Rep: c81/ Red: Joko Sadewo
Palu Hakim (Ilustrasi)
Palu Hakim (Ilustrasi)

REPUBLIKA.CO.ID, JAKARTA -- Beberapa bulan terakhir, Fatimah, wanita berumur 90 tahun ini tak bisa tidur. Nafsu makannya juga berkurang setelah dirinya didugat oleh menantunya ke Pengadilan Negeri (PN) Tangerang. Gugatan tersebut terkait masalah sengketa tanah antara Fatimah dan Nurhakim.

Janda delapan anak tersebut digugat Nurhakim, menantu yang menikahi Nurhana anak keempat Fatimah. Fatimah digugat untuk meninggalkan tanah yang ditempatinya dengan ketiga anaknya, atau membayarkan uang sekitar Rp 800 jutaan untuk mengganti tanah seluas 397 m2 tersebut.

“Saya hanya meminta ganti rugi uang seharga luas tanah yang mereka tempati. Dan nilai tanah itu, satu meternya seharga Rp 2 juta,” kata Nurhakim, karena ia rasa hingga saat ini tanah tersebut masih milik dirinya. “Tapi mereka mengaku-ngaku kalau tanah ini sudah dibayar, padahal sejak 1987 tanah belum dibayar sepeserpun,” katanya.

Awalnya, Nurhakim tidak ingin membawa sengketa tanah ini ke ranah hukum. Baginya, jika semuanya bersepakat untuk diselesaikan secara kekeluargaan, tidak ada masalah lagi. “Tapi mereka bersikeras mengaku kalau tanah ini sudah dibayar. Padahal tidak ada buktinya,” jelasnya.
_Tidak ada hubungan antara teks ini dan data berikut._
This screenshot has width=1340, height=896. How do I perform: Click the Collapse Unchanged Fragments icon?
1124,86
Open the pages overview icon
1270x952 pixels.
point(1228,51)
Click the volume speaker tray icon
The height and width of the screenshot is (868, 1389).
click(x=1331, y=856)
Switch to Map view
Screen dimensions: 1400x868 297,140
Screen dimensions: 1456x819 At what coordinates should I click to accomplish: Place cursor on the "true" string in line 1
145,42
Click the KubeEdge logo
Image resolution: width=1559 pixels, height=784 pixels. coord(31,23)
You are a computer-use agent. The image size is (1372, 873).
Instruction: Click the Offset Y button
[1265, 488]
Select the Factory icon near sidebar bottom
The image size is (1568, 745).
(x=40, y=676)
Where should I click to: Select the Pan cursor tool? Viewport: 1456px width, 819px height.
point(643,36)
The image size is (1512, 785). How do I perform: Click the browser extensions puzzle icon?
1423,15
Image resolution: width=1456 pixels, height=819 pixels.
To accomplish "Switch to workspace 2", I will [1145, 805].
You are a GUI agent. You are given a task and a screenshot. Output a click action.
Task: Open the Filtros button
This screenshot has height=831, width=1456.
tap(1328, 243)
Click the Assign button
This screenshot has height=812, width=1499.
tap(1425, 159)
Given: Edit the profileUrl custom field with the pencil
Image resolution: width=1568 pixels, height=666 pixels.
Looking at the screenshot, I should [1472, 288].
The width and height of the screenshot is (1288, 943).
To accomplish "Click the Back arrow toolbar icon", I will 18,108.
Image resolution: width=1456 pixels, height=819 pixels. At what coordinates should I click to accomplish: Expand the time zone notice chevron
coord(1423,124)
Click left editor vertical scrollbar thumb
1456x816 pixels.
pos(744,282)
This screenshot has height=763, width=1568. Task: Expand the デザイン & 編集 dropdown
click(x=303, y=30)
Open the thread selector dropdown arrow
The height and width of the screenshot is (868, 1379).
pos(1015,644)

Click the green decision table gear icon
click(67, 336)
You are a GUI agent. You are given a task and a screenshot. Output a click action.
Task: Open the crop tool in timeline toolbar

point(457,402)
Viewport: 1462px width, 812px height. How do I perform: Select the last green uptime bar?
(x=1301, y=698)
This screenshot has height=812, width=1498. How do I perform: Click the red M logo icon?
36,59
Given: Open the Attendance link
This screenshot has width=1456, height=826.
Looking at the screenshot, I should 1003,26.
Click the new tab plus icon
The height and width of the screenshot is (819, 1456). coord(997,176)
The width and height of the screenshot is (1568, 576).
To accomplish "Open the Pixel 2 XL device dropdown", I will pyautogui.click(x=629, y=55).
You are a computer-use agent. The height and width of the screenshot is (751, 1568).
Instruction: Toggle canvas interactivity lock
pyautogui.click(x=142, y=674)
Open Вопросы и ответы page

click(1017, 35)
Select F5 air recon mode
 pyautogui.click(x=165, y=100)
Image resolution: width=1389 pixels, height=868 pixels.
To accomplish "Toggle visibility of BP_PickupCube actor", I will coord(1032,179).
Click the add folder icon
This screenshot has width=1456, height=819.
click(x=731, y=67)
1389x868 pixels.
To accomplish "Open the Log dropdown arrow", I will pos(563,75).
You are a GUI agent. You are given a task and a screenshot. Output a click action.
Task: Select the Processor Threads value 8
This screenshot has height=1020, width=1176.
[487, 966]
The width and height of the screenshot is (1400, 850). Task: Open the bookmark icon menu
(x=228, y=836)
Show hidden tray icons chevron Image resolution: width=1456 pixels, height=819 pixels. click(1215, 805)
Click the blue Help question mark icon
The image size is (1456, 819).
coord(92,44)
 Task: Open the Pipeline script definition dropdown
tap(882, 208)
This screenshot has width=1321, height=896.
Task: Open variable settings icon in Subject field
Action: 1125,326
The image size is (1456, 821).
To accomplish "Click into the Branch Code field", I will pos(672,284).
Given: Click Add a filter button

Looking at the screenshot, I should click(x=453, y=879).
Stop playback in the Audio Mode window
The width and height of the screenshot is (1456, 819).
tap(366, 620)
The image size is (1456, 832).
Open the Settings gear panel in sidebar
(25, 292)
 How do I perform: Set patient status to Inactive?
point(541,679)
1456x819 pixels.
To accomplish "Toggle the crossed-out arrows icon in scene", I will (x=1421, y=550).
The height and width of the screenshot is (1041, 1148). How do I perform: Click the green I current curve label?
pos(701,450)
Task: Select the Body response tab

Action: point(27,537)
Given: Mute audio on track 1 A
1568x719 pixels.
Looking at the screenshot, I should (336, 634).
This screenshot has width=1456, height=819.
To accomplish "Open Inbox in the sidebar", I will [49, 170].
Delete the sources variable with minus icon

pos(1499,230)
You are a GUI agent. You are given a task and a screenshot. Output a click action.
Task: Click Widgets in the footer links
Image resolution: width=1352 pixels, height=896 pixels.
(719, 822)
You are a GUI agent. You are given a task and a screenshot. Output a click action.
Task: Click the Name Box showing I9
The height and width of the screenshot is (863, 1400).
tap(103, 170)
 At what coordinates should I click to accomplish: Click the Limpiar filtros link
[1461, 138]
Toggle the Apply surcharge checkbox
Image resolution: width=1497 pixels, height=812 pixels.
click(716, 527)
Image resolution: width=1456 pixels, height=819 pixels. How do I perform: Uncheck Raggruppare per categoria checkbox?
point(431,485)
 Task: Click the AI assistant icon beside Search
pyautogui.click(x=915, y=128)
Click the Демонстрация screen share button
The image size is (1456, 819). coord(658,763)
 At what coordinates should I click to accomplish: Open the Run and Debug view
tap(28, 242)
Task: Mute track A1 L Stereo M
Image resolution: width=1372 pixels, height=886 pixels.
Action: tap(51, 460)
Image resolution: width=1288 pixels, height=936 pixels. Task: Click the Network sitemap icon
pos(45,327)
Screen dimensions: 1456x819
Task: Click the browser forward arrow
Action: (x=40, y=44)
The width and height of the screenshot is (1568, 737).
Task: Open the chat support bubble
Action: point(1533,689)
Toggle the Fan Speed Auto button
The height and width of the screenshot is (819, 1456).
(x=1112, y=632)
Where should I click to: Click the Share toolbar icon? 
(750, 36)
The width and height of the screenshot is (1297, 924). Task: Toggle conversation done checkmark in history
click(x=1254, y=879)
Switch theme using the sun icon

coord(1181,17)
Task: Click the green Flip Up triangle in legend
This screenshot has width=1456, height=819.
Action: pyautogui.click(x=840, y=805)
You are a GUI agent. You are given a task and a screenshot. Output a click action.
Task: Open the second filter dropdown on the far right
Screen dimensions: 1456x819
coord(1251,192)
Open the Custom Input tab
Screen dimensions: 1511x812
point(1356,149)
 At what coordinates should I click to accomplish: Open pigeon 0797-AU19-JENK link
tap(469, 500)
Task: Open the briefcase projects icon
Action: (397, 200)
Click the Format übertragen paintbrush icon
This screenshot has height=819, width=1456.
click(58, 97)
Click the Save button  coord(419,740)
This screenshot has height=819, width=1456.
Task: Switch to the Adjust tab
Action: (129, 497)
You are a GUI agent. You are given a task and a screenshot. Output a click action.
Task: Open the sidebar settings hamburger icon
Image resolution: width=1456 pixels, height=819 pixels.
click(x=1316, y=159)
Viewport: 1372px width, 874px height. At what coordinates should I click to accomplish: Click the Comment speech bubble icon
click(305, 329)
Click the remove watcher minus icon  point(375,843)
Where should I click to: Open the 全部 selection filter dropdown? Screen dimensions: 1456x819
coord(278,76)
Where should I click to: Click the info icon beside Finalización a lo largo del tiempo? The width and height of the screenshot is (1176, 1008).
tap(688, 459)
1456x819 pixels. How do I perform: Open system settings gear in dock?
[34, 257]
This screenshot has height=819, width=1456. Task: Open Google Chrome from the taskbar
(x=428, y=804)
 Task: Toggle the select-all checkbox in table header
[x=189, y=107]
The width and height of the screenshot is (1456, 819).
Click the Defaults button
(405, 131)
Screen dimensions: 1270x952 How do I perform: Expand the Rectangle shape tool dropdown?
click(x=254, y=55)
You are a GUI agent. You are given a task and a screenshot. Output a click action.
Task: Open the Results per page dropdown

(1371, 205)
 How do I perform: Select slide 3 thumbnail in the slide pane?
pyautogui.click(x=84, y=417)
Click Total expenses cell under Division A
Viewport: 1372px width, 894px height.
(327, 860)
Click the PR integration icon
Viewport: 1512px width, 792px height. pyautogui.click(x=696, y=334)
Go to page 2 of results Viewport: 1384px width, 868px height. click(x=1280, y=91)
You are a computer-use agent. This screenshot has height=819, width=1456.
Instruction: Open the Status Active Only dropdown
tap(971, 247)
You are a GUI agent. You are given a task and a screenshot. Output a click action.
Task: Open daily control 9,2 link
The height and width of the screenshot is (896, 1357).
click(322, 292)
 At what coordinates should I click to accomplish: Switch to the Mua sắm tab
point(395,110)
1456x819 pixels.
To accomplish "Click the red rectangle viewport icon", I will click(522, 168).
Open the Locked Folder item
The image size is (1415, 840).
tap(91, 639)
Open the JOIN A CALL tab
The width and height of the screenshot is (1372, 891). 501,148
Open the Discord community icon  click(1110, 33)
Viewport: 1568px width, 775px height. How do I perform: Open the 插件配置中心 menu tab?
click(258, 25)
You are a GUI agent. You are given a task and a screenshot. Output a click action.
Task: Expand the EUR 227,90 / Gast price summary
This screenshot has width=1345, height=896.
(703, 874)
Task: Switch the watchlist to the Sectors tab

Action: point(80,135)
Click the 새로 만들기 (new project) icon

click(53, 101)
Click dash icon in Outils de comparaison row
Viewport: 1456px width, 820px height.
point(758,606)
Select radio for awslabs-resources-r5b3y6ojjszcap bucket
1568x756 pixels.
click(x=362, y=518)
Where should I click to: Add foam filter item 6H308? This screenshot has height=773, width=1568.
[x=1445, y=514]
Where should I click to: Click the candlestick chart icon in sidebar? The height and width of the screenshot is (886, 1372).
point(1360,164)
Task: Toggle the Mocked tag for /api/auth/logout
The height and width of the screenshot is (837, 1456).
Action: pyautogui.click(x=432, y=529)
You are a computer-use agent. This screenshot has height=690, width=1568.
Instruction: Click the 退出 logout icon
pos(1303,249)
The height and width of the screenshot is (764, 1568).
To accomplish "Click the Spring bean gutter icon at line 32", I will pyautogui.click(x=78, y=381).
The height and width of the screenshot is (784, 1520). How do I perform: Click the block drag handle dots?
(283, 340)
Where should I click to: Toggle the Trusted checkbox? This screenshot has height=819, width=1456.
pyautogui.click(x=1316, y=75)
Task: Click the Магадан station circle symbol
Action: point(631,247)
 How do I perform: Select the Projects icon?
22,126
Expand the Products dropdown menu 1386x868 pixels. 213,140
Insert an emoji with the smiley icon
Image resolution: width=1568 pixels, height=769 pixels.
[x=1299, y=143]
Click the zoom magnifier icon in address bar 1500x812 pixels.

Bahkan, Nurhakim mengatakan, jika saja sejak dulu ibu mertuanya tersebut mengaku kalau belum membayar tanah tersebut. Ia tetap akan mempersilahkan sang mertua beserta iparnya menempati tanah itu sampai kapanpun.

Nurhakim mengatakan, masalah ini berawal saat bapak mertuanya Abdurahman, menjual seluruh tanahnya yang seluas 3600 m2 pada 1987. Sejak saat itu keluarga Abdurahman dan Fatimah tak punya tanah, dan meminta Nurhakim sebagai menantunya untuk menjual tanah miliknya ke sang mertua.

“Saya saat itu hendak ke Palangkaraya, karena dipanggil untuk menjadi kepala lapas di sana. Waktu itu saya berharap bapak membayar uang tanah tersebut untuk modal saya berangkat. Tapi sampai saya berangkat uang itu tidak dibayarkan,” katanya.

Pada malam sebelum Nurhakim berangkat, Ayah mertuanya mendatangi rumahnya dengan Nurhana untuk meminta sertifikat. Sudah dianggap sebagai orang tua, Nurhakim langsung menyerahkannya. “Istri saya yang mengambil di laci. Dan di situ hanya kita bertiga, dan tak ada pembayaran apapun,” ungkapnya.

Saat Hakim dan Istrinya tinggal di Palangkaraya. Hakim mengatakan bahwa saat itulah keluarga Fatimah mengurus pajak pertanahan yang saat ini dijadikan bukti dipersidangan. “Padahal tidak ada komunikasi sama sekali dengan saya,” katanya.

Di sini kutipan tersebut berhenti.